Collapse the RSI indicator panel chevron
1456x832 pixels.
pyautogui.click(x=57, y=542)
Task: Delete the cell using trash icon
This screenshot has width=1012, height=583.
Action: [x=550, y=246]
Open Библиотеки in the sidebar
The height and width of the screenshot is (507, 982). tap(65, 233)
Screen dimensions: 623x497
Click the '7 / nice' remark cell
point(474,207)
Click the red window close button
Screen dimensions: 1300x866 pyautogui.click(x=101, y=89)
◆ ◆ ◆ ◆ ◆ ◆ ◆
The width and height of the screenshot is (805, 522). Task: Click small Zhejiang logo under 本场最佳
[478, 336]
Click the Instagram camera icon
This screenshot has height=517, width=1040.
◆ ◆ ◆ ◆ ◆ ◆ ◆
Exercise aim
Line count for "icon": state how many lines of the records contain it, and give only the number.

Answer space
2